** REQUIREMENT **
Only some lines are wanted. Transcribe, exactly, the lines below from the line with "paul.lomas@ajcable.bm (824, 1360)" up to and including the line with "Evaluations (38, 1842)".

** EXERCISE DATA **

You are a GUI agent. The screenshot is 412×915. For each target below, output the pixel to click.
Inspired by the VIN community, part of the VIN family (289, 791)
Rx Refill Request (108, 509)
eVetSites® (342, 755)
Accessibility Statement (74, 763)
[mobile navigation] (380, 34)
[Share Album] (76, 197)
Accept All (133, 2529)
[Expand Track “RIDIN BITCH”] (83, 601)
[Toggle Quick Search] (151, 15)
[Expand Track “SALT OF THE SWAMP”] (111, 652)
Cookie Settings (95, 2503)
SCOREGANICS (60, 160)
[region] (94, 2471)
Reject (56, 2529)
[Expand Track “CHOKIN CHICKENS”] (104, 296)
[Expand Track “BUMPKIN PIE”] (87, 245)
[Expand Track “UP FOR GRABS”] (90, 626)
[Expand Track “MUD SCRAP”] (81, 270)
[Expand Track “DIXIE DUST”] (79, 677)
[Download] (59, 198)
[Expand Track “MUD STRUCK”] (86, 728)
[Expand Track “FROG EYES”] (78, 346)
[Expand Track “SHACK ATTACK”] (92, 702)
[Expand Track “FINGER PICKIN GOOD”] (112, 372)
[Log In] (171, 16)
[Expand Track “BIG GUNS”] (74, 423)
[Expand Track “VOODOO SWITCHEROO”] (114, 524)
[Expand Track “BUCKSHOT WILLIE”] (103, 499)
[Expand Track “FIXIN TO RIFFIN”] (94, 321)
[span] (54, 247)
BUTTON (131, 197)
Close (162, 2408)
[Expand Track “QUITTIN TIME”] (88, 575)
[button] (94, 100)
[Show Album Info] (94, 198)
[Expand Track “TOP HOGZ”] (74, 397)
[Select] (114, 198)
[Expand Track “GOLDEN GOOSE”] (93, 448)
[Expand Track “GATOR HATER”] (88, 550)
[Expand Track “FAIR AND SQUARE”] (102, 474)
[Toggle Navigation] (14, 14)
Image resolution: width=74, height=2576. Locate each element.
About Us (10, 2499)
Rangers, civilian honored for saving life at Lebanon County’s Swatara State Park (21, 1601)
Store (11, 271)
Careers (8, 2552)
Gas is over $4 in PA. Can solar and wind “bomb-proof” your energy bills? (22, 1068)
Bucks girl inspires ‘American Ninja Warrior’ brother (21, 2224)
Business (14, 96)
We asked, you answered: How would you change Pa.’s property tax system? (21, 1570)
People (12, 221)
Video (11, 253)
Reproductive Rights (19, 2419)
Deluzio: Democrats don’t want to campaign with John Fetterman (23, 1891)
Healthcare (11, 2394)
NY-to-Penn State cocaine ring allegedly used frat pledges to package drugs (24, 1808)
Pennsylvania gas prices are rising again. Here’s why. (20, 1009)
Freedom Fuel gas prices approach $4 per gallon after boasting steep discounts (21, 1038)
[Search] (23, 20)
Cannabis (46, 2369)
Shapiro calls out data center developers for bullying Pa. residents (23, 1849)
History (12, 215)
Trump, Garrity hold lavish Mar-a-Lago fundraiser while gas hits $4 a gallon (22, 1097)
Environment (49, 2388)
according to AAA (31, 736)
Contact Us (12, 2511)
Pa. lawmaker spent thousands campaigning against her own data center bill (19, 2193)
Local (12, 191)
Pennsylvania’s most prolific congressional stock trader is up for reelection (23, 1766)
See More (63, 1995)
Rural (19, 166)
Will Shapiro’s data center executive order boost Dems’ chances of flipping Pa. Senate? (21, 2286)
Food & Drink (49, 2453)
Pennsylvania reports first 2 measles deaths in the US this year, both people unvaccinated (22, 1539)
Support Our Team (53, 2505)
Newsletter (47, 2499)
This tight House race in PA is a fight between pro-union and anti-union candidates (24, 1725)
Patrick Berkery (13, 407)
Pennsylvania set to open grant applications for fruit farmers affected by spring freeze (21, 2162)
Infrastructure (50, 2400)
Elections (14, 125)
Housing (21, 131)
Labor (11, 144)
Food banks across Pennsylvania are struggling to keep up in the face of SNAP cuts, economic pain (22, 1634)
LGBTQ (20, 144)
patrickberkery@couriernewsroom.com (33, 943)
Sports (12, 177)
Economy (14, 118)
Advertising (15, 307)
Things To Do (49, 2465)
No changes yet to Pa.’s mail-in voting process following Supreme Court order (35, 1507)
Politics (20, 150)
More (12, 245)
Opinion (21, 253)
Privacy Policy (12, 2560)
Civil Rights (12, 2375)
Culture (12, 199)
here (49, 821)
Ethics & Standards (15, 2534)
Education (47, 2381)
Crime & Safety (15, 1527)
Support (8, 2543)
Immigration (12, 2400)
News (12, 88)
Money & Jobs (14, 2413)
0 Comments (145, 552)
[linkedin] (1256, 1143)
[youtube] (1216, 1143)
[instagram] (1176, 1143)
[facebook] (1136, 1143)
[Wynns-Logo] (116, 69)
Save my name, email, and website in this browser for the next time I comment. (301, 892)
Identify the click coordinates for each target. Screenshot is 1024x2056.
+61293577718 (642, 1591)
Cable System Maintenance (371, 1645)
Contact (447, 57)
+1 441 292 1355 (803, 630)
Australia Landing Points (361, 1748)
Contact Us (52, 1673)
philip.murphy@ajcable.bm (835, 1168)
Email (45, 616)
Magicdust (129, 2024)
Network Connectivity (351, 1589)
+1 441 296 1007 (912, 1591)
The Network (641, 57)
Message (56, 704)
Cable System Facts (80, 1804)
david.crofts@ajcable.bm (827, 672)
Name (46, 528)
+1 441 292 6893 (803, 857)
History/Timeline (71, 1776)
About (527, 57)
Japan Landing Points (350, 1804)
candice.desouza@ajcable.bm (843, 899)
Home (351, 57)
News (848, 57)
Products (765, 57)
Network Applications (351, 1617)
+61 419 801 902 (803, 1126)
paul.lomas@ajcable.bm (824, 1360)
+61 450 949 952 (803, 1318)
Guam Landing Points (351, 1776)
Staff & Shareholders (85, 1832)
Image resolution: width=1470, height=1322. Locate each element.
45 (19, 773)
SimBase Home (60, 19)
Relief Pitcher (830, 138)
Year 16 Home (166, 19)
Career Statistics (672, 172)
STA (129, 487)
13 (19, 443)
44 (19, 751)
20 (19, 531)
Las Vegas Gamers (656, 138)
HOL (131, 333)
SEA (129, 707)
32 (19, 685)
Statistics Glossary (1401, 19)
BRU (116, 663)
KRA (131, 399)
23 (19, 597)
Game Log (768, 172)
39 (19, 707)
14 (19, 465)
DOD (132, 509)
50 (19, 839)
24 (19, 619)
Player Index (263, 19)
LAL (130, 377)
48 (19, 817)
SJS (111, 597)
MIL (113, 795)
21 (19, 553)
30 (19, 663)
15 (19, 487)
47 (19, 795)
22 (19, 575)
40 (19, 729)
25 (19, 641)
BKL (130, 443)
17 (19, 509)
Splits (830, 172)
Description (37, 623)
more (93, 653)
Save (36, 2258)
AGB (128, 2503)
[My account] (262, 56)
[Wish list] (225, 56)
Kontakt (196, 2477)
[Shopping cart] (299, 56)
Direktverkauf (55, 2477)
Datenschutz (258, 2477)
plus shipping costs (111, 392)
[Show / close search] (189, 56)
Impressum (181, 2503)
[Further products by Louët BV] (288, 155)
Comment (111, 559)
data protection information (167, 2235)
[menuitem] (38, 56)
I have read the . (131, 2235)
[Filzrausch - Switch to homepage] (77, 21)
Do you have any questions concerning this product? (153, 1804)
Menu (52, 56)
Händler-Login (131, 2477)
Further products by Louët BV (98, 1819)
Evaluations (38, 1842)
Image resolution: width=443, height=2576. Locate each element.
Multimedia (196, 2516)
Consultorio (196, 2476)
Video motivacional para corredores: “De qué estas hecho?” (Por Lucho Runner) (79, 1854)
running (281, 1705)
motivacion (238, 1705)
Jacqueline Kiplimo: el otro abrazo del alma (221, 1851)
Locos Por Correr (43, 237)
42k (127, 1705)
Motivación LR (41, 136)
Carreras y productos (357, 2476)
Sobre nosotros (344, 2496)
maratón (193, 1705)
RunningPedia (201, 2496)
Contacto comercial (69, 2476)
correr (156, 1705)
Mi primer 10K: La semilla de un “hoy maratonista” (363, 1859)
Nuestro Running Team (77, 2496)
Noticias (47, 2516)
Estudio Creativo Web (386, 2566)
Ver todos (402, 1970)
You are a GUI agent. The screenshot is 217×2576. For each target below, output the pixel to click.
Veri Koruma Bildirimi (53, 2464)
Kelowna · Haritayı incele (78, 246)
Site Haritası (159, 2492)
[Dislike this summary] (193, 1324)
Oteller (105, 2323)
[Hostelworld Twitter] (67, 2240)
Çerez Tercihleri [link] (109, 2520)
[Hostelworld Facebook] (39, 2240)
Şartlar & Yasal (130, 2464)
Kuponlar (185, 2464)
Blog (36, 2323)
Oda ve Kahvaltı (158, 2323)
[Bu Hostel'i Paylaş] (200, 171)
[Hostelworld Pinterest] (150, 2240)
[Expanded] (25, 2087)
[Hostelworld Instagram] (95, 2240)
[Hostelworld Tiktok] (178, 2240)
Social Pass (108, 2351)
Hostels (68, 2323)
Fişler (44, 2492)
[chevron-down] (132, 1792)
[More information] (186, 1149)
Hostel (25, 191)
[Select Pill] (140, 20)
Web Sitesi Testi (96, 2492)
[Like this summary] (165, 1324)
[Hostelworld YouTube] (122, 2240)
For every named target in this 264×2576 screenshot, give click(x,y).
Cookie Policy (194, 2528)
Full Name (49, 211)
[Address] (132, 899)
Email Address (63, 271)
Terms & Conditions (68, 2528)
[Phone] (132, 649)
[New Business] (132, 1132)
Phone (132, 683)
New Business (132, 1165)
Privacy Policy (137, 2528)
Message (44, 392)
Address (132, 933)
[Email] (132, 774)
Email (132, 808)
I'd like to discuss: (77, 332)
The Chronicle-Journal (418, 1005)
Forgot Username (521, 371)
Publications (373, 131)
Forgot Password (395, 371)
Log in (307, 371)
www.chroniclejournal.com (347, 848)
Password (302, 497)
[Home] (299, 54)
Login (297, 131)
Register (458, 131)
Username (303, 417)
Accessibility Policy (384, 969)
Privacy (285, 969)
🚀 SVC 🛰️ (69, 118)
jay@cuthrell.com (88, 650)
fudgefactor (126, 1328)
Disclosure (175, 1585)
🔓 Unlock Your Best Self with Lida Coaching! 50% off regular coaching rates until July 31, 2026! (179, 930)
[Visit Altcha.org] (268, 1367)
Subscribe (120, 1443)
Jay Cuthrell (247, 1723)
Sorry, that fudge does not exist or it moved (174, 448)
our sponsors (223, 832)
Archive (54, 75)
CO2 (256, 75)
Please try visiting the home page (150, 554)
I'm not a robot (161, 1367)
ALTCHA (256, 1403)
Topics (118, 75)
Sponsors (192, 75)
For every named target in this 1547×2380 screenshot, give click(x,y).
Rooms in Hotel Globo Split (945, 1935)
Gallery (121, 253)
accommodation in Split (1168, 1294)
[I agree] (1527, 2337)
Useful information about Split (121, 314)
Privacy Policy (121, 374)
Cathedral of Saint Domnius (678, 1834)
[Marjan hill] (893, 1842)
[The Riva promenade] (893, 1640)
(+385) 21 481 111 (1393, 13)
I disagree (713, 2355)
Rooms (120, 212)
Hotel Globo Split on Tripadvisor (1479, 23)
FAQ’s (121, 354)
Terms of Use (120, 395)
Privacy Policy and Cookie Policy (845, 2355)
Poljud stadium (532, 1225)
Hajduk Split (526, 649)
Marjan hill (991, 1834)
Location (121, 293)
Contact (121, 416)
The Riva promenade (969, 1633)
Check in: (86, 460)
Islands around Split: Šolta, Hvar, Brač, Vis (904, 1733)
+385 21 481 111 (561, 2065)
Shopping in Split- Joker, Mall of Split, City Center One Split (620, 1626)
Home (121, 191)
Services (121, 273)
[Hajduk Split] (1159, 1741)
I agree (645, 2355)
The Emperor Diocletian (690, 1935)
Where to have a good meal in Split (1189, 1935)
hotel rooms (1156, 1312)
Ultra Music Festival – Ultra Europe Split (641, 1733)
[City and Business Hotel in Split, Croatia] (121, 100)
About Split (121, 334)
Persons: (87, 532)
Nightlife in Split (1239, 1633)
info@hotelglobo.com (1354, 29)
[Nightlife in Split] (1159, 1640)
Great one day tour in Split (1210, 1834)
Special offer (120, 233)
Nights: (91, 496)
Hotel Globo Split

** EXPECTED OUTPUT **
paul.lomas@ajcable.bm (824, 1360)
+61 450 949 952 (803, 1318)
Guam Landing Points (351, 1776)
Staff & Shareholders (85, 1832)
Image resolution: width=1470, height=1322. Locate each element.
45 (19, 773)
SimBase Home (60, 19)
Relief Pitcher (830, 138)
Year 16 Home (166, 19)
Career Statistics (672, 172)
STA (129, 487)
13 (19, 443)
44 (19, 751)
20 (19, 531)
Las Vegas Gamers (656, 138)
HOL (131, 333)
SEA (129, 707)
32 (19, 685)
Statistics Glossary (1401, 19)
BRU (116, 663)
KRA (131, 399)
23 (19, 597)
Game Log (768, 172)
39 (19, 707)
14 (19, 465)
DOD (132, 509)
50 (19, 839)
24 (19, 619)
Player Index (263, 19)
LAL (130, 377)
48 (19, 817)
SJS (111, 597)
MIL (113, 795)
21 (19, 553)
30 (19, 663)
15 (19, 487)
47 (19, 795)
22 (19, 575)
40 (19, 729)
25 (19, 641)
BKL (130, 443)
17 (19, 509)
Splits (830, 172)
Description (37, 623)
more (93, 653)
Save (36, 2258)
AGB (128, 2503)
[My account] (262, 56)
[Wish list] (225, 56)
Kontakt (196, 2477)
[Shopping cart] (299, 56)
Direktverkauf (55, 2477)
Datenschutz (258, 2477)
plus shipping costs (111, 392)
[Show / close search] (189, 56)
Impressum (181, 2503)
[Further products by Louët BV] (288, 155)
Comment (111, 559)
data protection information (167, 2235)
[menuitem] (38, 56)
I have read the . (131, 2235)
[Filzrausch - Switch to homepage] (77, 21)
Do you have any questions concerning this product? (153, 1804)
Menu (52, 56)
Händler-Login (131, 2477)
Further products by Louët BV (98, 1819)
Evaluations (38, 1842)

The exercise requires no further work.